Adão de Souza
Ribeiro
Outro dia, já no despontar do
arrebol, Philadelpho sentou-se num toco de madeira, sob os galhos de uma
frondosa paineira. Sim, era Filadelfo com “ph”, nome dado pela mãe. Coisa de gente
metida a besta. Do lado, uma xícara de pinga artesanal. Enquanto ia montando o
seu cigarro de fumo de corda, num pedaço de palha seca de milho, observava até
onde a visão alcançava a imensidão do sitio. Aquele era um momento de retiro,
onde podia viajar em pensamentos desconexos.
Entre um gole e outro da cachaça,
intercalado com uma pitada do cigarro, danava a pensar nas caminhadas que a
vida deu. Numa baforada, a fumaça formava desenhos no espaço e ali, seus olhos contemplavam imagens lindas, frutos da sua imaginação. Desligava do mundo, como num
ritual de hipnose.

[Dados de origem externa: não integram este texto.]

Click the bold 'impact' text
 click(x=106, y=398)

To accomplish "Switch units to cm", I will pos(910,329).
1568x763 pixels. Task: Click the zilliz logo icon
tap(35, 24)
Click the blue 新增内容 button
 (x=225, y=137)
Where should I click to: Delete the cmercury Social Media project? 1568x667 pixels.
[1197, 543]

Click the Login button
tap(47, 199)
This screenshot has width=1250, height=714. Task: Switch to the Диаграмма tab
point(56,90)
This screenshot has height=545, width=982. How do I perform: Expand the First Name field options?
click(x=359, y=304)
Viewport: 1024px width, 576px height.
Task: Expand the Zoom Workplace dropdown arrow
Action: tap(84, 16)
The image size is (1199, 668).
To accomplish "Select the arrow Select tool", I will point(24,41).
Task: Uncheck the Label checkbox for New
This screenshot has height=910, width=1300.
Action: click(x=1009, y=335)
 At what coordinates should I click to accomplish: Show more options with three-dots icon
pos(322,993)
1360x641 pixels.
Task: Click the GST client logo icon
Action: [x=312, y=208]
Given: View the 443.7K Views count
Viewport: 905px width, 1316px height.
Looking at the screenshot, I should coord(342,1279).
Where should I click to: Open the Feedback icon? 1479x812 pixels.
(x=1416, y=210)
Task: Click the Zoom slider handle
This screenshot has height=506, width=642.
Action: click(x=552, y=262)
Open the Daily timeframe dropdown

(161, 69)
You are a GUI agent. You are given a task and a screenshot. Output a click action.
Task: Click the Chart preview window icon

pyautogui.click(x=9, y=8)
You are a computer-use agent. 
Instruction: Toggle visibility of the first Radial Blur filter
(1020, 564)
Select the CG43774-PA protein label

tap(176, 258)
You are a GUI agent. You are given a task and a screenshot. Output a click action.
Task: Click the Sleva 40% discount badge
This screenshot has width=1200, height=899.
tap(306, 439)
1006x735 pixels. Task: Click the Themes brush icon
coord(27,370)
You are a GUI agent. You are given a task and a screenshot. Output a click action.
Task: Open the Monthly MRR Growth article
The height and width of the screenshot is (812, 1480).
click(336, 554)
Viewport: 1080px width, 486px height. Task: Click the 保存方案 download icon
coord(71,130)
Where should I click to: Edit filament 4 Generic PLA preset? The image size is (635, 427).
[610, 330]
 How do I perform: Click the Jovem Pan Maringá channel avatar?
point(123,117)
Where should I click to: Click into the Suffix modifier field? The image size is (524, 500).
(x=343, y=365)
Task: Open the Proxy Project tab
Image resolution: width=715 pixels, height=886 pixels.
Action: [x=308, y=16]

Lá longe, o gado pastava comendo braquiária. Ali próximo, os
pássaros gorjeavam, num bailar nunca visto. Já as galinhas, com seus bicos
afiados, alimentavam-se de insetos e sementes. Coisa linda de se ver.
No beiral da janela, da palhoça
logo atrás, um radinho de pilha, tocava uma música sertaneja, de uma dupla
raiz. Embalado por tudo aquilo, Philadelpho remexia o baú da memória,
envelhecido pela poeira da saudade, querendo resgatar o que se havia perdido
com o tempo. Lembrava-se da infância sofrida, de poucos recursos. Ainda pequeno
e enrolado num cueiro, os pais o colocava debaixo da saia, das folhagens do pé de
café, enquanto roçava a lavoura de manhã à noite.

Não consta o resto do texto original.